Meta will release a new large language model (LLM) it calls LLaMA, which is designed to help researchers advance their work in artificial intelligence, the company’s CEO Mark Zuckerberg announced in a Facebook post on Friday.
LLMs are what underpins applications such as OpenAi’s ChatGPT technology, Microsoft Bing AI, and Google’s Bard.
Meta’s new model, developed by its Fundamental AI Research (FAIR) team, comes as large tech companies are racing to integrate AI into their platforms and products.
“Like other large language models, LLaMA works by taking a sequence of words as an input and predicts a next word to recursively generate text,” the company said in a post published today. “To train our model, we chose text from the 20 languages with the most speakers, focusing on those with Latin and Cyrillic alphabets.”
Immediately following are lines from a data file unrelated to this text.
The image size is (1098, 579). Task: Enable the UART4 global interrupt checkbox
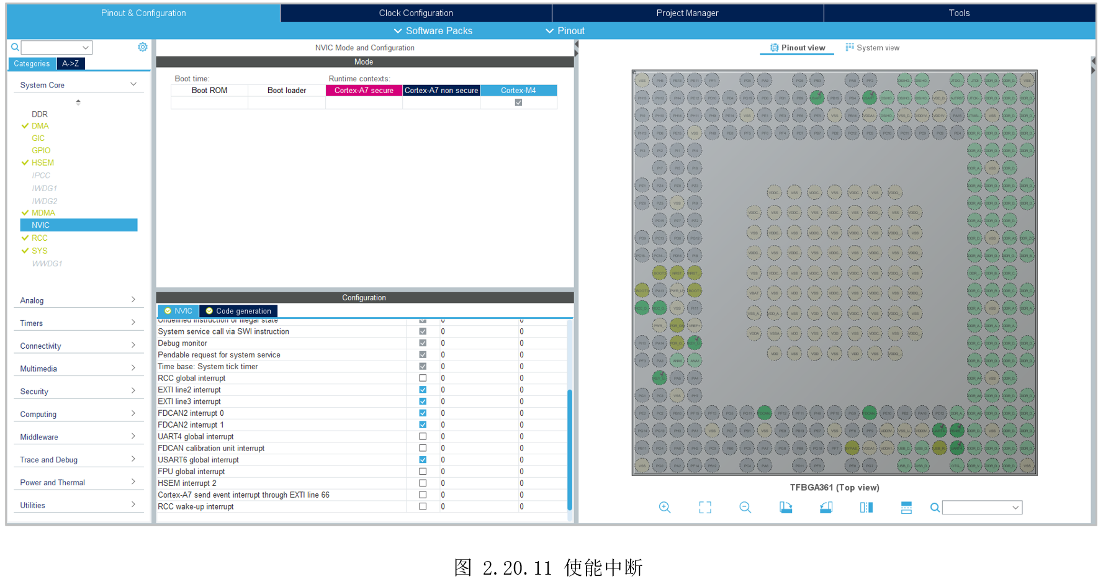(423, 436)
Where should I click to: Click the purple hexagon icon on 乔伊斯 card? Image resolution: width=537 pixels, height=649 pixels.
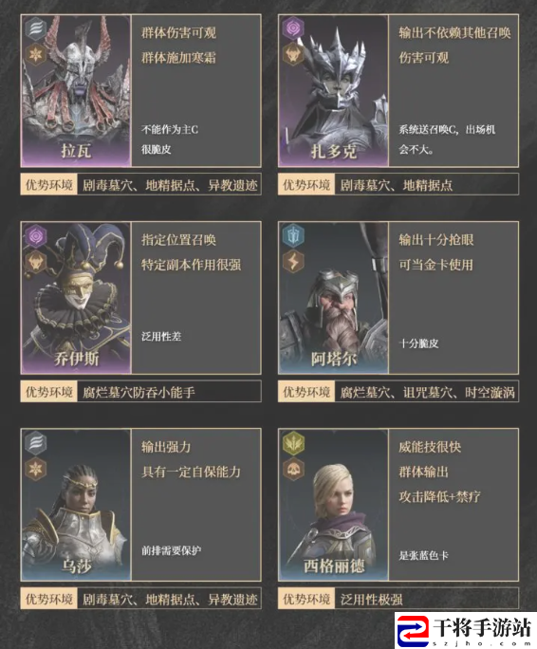click(36, 236)
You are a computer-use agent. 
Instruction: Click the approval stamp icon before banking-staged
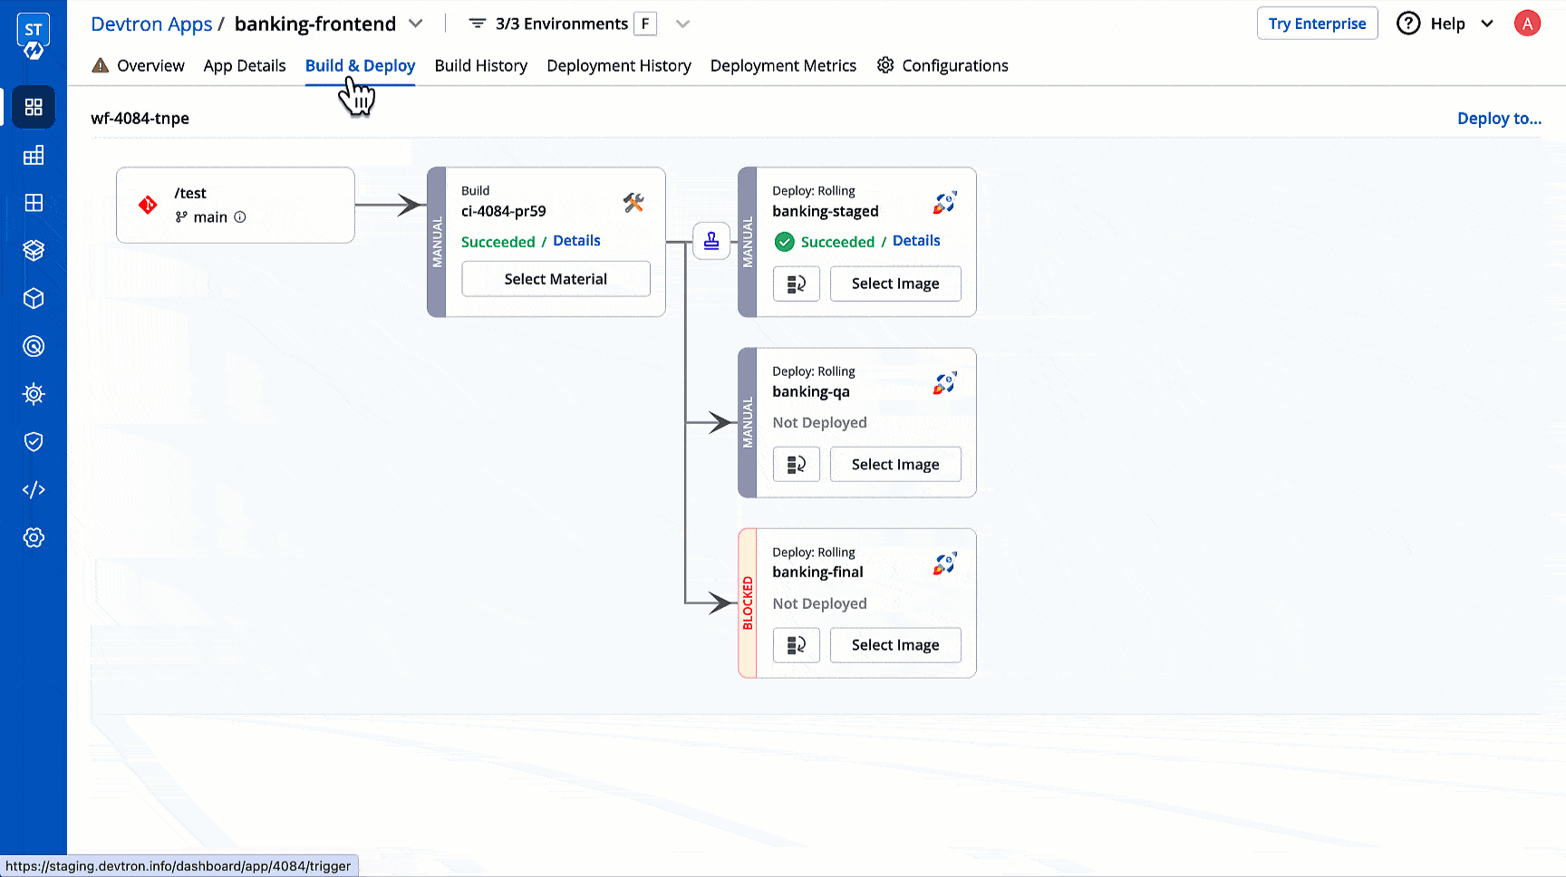[x=711, y=241]
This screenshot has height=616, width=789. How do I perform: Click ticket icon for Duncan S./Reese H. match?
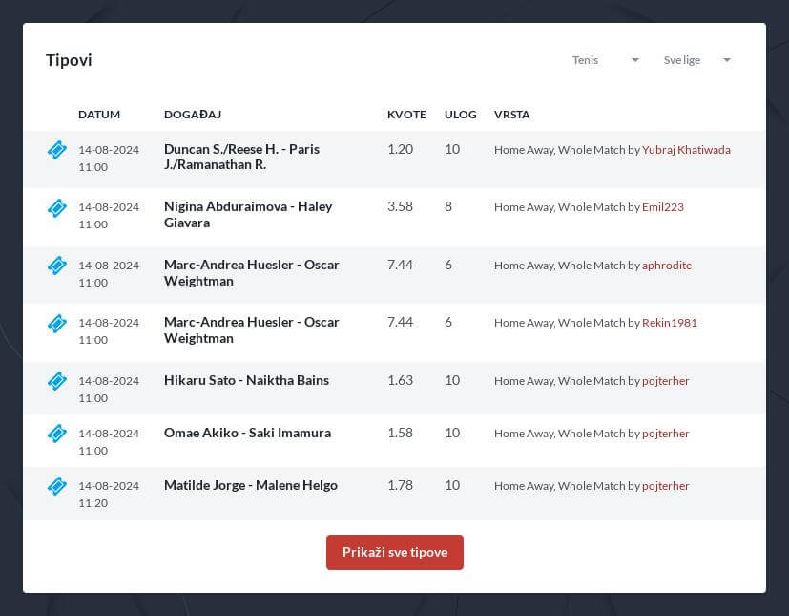[x=57, y=150]
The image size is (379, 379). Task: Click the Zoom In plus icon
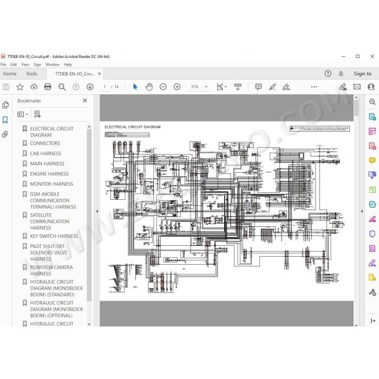tap(177, 87)
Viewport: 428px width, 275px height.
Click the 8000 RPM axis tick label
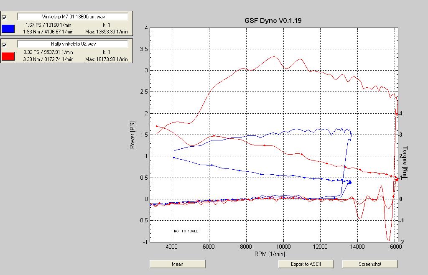[246, 247]
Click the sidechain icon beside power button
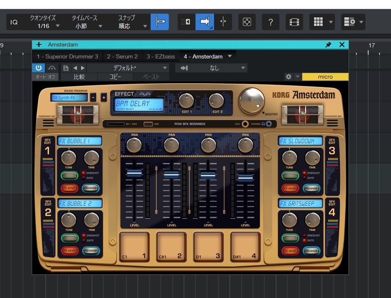Viewport: 391px width, 298px height. (x=51, y=68)
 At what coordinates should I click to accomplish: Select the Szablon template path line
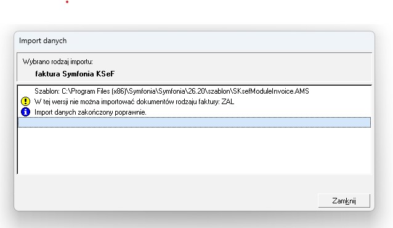tap(194, 91)
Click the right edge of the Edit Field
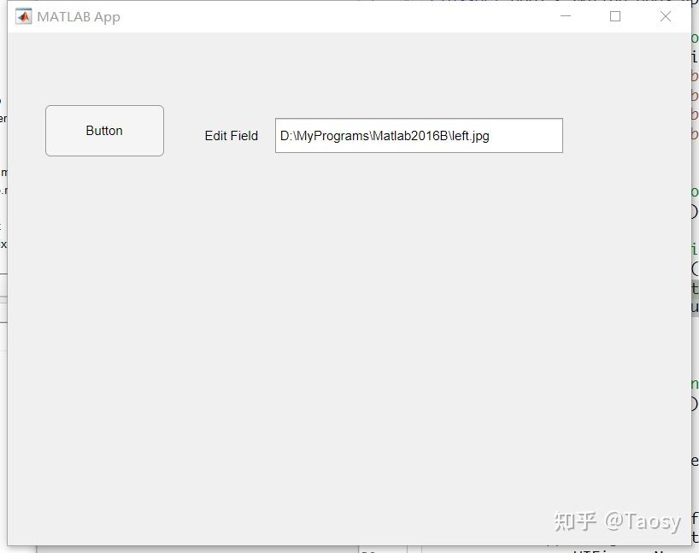699x553 pixels. (561, 135)
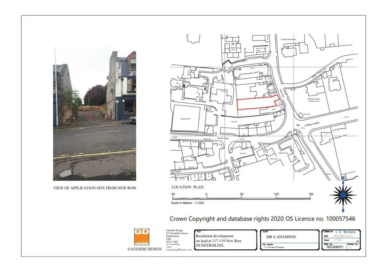Click the orange GD Gateside Design logo

tap(142, 237)
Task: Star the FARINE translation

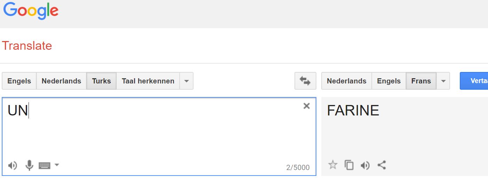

The company acknowledged there’s more research to be done to address the risks of bias, toxic comments, and hallucinations in LLMs. LLaMA shares these challenges, too.
The plan is to share the code for LLaMA to enable researchers to more easily test new approaches to limiting or eliminating these problems in LLMs.
Along with the announcement, Meta published a research paper with a set of evaluations on benchmarks that evaluate model biases and toxicity to demonstrate the model’s limitations and to support further research in this area.
“LLMs have shown a lot of promise in generating text, having conversations, summarizing written material, and more complicated tasks like solving math theorems or predicting protein structures,” Zuckerberg wrote in a post.
The focus of the work is to train a series of language models that achieve the best possible performance at various inference budgets, by training on more tokens than what is typically used. Meta claims, in a research paper, that LLaMA-13B outperforms GPT-3 on most benchmarks, despite being 10× smaller.
“We believe that this model will help democratize the access and study of LLMs, since it can be run on a single GPU,” which is a substantial advancement to the power required to run Bard, without pointing out a specific model, researcher wrote.
Once trained, LLaMA-13B can also run on one data center-grade Nvidia Tesla V100 GPU. That will help smaller companies wanting to run tests on these systems, but it doesn’t mean much for lone researchers for whom such equipment is out of reach.